A play about acting and the theatre, and what its place and purpose should be, as much as about racism, the setting of the small Garrick Theatre was also incredibly effective and enchanting. I would recommend this to anyone! 

1 of 1 found helpful

Expectations were far exceeded with this show. A brilliantly executed portrayal of the late, great, Ira Aldridge, who is revered as a pioneer of black for actors being accepted on to the stage and who undeniably shook the theatre world in the 19th century. In the beautiful Garrick Theatre, this show evoked a real sense of heartfelt emotion scattered throughout the humour and charm of the storyline. The cast were almost faultless in their delivery, Adrian Lester was phenomenal.  A must see for theatre lovers and a great insight into the history of a hero. 

Absolutely stunning piece of theatre by Lolita Chakrabarti in the elegantly refurbished Garrick Theatre. Adrian Lester shines as Ira Aldridge, African-American actor who took the European theatre scene by storm in the 19th century. The play takes specific focus on his engagement as Othello at Covent Garden - his appearance coinciding with the charged political atmosphere as Britain moves to abolish slavery - and public reception of seeing the famous Moor portrayed by a black actor on such a prestigious stage. The performance delivers the perfect mixture of wit, levity and serious reflection as only the best in theatre are able to. An absolute treat for theatre history buffs, but incredibly accessible to those looking to learn about a piece of history and enjoy a lovely evening out at the theatre. 

Funny, clever, beautifully acted, emotional and touching, and though set in the 19th Century issues it deals with be it race or gender are still relevant. I absolutely loved it, Adrian Lester is amazing, but actually the whole ensemble cast, some actors playing more than one role, are all fantastic. Laughter in the audience was so refreshing, yet tears in the end. Amazing night at the theatre.

We went to understand the force that was Ira Aldridge, who appeared on a premier late Georgian stage in Covent Garden, decades before black actors were accepted.  Adrian Lester's unforgettable performance was powerful and emotional, and he was supported by excellent actors.  The perimeter of the set was a beautiful back stage creation featuring makeup tables in bronze and mahogany hues. The semi-dance movements of the actors as they changed the set communicated their thoughts as the storyline progressed.  

Very grateful to Time Out's tickets in Row BB.  It allowed us to feel as if we were part of the play and indeed, of history in the theatre and society.

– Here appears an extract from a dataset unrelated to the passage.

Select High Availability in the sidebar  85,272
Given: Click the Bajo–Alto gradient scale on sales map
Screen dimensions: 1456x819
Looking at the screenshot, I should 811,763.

The problem about reading reviews is that it creates too much expectation. I got disappointed, but that’s only because of too flattering reviews. I still liked it very much and would suggest seeing it. 

The stage setting is interesting in its simplicity and the acting is brilliant. The text is funny, actually topical and many times uncomfortable (in a good, rather important way): the play is not only about Ira Aldridge, but also about the space black people have in society, how society deals with difference and, even more, how English society deals with the foreign.
Yet, there is something missing – I can’t really put a finger on it –; although the performance doesn’t get distracting, it is still not really that engaging...  

Staff Writer

What a beautiful piece of theatre. Between the simple staging, the seamless scene changes and the exceptional performances, this is one of the best shows I've seen in recent months.

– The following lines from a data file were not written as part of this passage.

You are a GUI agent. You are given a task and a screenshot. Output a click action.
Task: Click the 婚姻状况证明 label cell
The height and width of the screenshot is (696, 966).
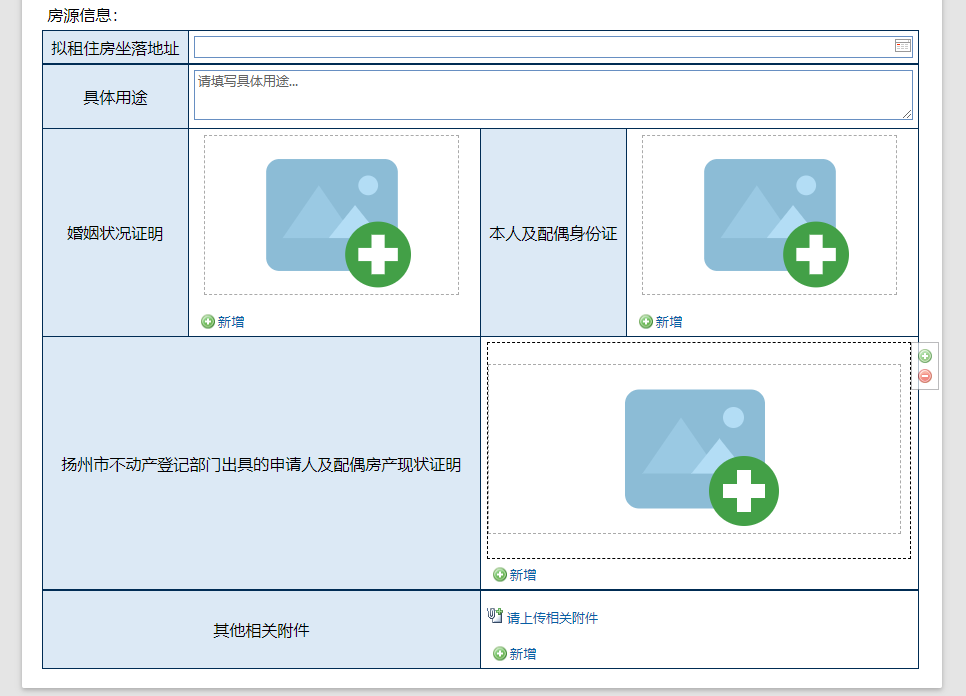coord(115,233)
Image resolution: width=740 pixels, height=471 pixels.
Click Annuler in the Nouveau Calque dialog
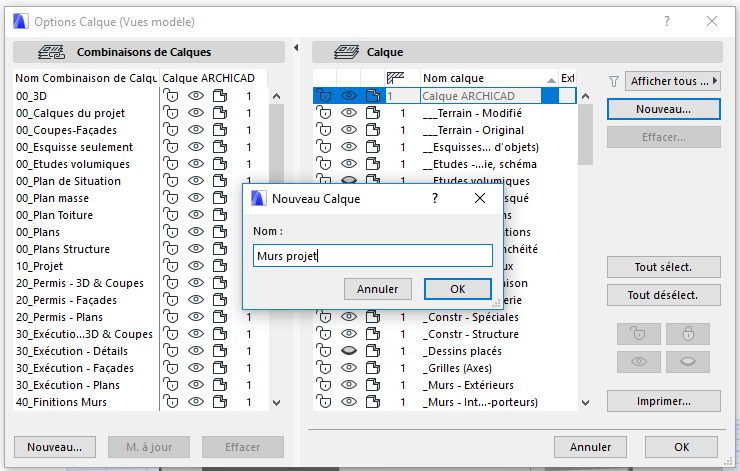pyautogui.click(x=378, y=289)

The writing is exquisite and handles a topic which is both awkward and shocking to a contemporary audience with ease using comedy when necessary and shock effectively without being heavy handed. And considering that it's based on a true story or a pioneer in not just the theatre world but in social quality, the facts are presented beautifully without a sense of flourish or exaggeration.

And Adrian Lester was an absolute revelation. Though the supporting cast were brilliant, Lester really did shine as Ira Aldridge.

My first time at the Garrick and I had a great experience! This play sounded so contemporary and captivating. The final scenes are just amazing and Adrian Lester is definitely an actor I will follow more and more.